In a manufacturing environment like cable cutting machines (CCM) park, there is a considerable potential to increase the efficiency. More than thousand orders may be processed at any time in environments with more than 10-15 machines. The efficiency of these systems may considerably increase if orders are scheduled to get shorter setup times. That is, if similar orders are scheduled one after another, the setup times become shorter and the efficiency increases.
At first look, this kind of problem seems to be easy. In fact it is, and an exact solution is available if the number of orders are 3-6. But what is disappointing is that it will take billions of years for most of the powerful computers to get to an exact solution if the number of orders is more than 100. This is a combinatorial problem in which the time needed to get to the exact solutions increases dramatically compared with the increase in the number of objects. So optimization heuristics are developed to get at least satisfying solutions.
The optimization heuristic:
There are lots of researches for optimization heuristics on combinatorial problems in the literature. We used the “Traveling Salesman” problem as the starting point. After a long time of research on the literature, we found a similarity between the “Traveling Salesman Problem” (TSP) and our “Setup Time Problem (STP). Both problems include objects to be scheduled. The “Traveling Salesman Problem” is to find the shortest path (schedule) of cities to visit for marketing; and the setup time problem is to find the good list (schedule) of orders to charge on a machine. Here a good list consists of orders with shortest setup times.
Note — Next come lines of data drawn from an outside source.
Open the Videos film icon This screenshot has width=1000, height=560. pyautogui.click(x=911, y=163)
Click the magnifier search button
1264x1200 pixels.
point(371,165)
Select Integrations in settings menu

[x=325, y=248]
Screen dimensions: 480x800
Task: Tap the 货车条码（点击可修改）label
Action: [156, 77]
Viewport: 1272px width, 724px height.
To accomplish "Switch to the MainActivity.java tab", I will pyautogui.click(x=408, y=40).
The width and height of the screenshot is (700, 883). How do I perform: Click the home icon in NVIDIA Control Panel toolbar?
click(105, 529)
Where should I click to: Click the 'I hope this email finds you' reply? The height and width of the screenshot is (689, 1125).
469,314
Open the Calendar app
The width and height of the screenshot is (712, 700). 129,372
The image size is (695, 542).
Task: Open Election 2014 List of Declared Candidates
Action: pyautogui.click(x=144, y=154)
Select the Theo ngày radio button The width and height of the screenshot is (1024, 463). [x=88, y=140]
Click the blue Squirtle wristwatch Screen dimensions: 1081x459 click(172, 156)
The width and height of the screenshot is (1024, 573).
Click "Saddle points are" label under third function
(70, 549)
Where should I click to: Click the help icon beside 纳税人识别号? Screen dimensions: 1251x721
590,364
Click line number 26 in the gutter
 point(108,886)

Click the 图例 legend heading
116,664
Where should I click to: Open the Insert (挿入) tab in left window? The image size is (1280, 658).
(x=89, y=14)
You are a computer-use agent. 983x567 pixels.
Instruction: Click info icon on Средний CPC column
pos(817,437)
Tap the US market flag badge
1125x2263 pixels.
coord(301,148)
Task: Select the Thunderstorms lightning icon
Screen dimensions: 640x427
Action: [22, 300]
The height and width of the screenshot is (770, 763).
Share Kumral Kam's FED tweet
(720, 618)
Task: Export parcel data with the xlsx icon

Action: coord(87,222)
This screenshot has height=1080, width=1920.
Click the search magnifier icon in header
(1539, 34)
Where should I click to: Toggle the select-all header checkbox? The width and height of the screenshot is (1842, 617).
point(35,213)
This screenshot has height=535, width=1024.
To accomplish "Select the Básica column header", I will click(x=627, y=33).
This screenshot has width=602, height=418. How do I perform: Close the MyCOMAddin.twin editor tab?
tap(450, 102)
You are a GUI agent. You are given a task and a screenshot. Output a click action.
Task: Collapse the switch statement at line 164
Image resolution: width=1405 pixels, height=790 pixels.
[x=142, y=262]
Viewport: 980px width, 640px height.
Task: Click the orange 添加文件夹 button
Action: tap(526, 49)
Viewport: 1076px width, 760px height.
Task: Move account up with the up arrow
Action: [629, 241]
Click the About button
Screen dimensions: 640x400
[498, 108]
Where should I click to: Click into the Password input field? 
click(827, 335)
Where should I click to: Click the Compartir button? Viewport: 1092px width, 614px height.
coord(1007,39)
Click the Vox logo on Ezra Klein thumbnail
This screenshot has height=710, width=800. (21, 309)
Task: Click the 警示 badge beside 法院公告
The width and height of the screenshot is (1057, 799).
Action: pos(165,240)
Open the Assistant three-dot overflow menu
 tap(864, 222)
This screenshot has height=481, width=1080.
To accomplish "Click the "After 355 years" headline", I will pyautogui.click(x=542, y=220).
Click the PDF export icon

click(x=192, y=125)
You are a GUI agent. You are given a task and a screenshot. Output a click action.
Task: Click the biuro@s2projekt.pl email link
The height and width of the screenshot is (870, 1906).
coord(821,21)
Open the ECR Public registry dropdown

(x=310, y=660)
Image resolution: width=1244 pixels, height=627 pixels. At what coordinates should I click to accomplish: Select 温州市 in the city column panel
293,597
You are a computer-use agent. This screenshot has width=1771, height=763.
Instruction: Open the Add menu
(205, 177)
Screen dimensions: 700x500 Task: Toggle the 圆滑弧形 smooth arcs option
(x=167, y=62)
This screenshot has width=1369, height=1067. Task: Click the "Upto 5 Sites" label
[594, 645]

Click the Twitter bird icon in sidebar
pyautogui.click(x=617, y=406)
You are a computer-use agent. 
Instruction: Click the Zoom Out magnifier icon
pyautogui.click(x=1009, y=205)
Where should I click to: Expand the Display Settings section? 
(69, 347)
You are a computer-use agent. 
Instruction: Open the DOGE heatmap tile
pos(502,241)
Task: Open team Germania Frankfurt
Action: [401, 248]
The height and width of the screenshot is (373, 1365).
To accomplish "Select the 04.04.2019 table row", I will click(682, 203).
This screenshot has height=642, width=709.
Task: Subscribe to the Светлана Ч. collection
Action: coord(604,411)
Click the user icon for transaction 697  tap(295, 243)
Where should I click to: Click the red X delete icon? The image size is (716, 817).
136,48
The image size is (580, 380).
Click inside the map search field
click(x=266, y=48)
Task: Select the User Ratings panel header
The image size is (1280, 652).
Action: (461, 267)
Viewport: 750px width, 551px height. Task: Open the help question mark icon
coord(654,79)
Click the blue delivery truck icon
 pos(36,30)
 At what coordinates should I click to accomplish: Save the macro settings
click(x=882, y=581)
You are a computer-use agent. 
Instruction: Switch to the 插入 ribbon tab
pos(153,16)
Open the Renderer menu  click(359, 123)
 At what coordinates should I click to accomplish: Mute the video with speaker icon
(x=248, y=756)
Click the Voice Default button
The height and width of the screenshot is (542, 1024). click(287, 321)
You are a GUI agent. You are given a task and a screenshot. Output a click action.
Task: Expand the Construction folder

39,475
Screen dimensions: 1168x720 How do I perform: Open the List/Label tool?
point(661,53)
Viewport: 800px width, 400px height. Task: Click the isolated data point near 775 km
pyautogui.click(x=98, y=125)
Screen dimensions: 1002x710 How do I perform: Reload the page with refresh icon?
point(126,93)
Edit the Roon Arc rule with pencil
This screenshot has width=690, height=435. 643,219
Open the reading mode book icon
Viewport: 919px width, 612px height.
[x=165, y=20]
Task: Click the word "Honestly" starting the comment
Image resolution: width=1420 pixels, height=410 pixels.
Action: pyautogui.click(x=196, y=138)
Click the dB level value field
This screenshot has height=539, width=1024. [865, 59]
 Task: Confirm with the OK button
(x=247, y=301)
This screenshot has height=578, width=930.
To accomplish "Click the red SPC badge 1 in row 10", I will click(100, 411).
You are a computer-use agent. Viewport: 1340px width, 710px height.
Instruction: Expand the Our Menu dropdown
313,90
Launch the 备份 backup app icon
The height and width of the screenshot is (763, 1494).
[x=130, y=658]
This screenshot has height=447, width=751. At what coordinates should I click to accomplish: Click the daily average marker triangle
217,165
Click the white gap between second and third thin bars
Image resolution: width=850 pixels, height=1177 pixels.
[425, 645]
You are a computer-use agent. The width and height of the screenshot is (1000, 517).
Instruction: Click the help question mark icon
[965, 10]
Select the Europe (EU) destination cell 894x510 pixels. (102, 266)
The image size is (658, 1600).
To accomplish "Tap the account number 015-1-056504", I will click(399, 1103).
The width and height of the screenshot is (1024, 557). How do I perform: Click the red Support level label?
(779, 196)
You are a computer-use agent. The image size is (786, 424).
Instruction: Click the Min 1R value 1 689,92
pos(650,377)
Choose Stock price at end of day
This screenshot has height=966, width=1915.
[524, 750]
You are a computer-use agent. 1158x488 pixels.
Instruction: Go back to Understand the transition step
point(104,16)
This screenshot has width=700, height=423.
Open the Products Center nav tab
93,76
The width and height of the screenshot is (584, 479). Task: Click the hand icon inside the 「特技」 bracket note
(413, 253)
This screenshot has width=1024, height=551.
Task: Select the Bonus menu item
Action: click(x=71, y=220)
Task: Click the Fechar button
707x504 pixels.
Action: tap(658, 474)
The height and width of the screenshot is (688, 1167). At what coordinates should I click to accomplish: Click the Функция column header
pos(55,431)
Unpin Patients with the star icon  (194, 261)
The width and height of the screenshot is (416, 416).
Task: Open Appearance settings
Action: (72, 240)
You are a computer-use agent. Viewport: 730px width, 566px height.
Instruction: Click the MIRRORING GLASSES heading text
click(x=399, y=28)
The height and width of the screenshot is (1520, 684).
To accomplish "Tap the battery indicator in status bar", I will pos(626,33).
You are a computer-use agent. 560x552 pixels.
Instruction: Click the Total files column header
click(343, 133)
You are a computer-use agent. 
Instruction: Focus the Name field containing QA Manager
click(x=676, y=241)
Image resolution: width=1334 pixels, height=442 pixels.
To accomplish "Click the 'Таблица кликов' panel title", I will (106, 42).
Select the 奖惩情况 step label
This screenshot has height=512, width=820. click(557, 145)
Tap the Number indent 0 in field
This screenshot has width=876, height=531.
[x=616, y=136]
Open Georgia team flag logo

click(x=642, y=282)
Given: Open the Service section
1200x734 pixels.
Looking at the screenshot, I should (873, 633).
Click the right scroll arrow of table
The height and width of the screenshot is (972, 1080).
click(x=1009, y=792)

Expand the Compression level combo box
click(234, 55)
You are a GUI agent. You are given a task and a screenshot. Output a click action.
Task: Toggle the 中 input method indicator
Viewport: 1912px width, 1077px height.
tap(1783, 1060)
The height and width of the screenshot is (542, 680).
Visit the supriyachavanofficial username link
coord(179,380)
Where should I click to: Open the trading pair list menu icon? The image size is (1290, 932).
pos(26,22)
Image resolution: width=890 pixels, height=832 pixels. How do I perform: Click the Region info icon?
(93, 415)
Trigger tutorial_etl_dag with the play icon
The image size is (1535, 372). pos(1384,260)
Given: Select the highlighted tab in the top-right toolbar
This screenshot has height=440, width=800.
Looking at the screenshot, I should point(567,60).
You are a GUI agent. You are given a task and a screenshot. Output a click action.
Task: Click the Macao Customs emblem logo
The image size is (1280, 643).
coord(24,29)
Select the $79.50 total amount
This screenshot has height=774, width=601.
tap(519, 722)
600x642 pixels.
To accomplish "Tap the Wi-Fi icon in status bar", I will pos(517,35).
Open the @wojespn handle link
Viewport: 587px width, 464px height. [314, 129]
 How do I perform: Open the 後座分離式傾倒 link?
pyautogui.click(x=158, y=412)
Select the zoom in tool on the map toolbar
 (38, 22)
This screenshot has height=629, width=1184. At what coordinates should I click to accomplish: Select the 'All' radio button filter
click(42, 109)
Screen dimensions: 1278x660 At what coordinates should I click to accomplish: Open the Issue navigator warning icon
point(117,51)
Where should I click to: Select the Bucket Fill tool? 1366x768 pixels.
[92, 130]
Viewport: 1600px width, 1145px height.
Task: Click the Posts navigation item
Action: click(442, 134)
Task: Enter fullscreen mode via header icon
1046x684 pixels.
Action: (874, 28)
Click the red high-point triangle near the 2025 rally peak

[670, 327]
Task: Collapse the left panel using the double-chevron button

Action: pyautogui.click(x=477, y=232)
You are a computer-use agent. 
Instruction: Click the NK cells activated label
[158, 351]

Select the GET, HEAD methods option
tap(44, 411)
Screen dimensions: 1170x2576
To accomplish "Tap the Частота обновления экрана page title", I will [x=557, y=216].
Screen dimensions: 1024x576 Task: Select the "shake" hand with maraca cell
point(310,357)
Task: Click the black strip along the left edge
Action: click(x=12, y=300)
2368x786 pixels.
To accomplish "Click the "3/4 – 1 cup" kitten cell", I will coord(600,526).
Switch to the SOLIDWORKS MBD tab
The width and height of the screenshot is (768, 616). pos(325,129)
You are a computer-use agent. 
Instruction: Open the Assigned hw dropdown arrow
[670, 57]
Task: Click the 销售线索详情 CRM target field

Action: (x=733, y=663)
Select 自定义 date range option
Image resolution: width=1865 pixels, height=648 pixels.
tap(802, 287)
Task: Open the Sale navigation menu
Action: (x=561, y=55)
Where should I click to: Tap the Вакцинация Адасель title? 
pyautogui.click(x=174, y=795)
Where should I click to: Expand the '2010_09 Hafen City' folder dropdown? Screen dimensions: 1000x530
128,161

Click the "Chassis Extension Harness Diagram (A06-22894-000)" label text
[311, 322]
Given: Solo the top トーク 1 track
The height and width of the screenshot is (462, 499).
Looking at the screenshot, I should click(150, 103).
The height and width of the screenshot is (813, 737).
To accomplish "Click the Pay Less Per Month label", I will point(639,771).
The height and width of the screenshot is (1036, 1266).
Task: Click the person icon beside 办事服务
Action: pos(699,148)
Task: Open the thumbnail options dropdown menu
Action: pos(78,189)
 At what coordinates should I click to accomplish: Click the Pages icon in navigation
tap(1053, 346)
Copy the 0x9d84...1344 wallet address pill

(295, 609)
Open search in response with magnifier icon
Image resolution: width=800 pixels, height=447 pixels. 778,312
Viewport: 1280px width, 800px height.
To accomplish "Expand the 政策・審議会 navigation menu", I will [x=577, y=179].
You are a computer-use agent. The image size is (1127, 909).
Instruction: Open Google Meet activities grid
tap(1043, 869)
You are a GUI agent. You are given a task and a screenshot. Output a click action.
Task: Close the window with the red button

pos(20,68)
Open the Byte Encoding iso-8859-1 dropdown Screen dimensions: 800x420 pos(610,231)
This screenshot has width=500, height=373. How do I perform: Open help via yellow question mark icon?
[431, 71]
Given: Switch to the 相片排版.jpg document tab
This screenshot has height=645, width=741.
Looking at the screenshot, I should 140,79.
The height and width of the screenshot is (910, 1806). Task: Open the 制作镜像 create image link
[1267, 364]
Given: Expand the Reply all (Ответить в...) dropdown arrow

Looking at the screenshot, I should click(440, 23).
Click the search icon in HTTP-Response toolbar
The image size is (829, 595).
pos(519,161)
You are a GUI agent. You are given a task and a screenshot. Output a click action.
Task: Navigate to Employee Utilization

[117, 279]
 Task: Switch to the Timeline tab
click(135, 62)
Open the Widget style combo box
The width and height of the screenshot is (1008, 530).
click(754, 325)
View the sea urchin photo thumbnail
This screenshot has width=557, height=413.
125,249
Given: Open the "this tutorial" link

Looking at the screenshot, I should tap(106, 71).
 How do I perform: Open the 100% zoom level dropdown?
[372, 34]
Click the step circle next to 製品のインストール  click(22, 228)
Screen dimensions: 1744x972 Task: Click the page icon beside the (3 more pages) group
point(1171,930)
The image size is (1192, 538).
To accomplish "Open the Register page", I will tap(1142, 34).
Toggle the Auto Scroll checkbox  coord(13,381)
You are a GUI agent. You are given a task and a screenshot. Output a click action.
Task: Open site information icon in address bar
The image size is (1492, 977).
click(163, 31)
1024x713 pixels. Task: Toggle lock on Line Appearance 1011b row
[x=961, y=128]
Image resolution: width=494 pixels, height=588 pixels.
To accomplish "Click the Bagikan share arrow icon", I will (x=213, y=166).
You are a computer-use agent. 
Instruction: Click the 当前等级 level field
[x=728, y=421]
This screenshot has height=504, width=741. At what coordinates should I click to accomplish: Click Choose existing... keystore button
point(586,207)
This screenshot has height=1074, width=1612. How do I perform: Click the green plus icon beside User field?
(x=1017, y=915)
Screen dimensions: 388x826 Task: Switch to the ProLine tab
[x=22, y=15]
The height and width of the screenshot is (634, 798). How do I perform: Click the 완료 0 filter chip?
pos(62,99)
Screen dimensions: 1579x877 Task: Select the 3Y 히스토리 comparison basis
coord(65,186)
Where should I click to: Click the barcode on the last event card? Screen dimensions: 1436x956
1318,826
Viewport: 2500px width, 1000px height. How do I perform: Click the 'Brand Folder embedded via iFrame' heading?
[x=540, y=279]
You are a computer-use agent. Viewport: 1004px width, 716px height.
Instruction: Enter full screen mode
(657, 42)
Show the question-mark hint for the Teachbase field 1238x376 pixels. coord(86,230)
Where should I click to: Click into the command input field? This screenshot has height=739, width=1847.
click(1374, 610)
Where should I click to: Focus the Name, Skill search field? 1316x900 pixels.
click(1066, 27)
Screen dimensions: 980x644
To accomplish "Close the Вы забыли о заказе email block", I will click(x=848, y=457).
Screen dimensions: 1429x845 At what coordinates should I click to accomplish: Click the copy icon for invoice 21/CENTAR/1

The Traveling Salesman Problem:
In TSP, there is a traveling salesman who has to travel a set of n cities and market his products. He has to travel through the shortest path, start from a specific city and return back to that city. By traveling on the shortest path, the salesman will save time and money. For a TSP with 150 cities it will take 10236 times the age of the universe for the most powerful computers in the world to find the exact solution.
The TSP and STP analogy:
A solution to TSP naturally generates the necessary solution for the problems that are analog to TSP. After TSP is solved, the issue becomes to make the analogy between TSP and the others. If we compare TSP and STP, the distances between the cities in TSP is analog to the setup times in STP; the cities in TSP are analog to orders in STP and the traveling salesman is analog to the machine in STP.
Our solution to the TSP:
Lets present the algorithm developed for the TSP. Below is the diagram we will base our presentation:
Figure 1 : Cities of the TSP.
The traveling salesman has to start from city A and return back. A logical way to do this may seem to start from A and jump to the nearest city and then jump to next nearest city and so on. This approach generates the following path :
Figure 2 : Implementation of the nearest city method.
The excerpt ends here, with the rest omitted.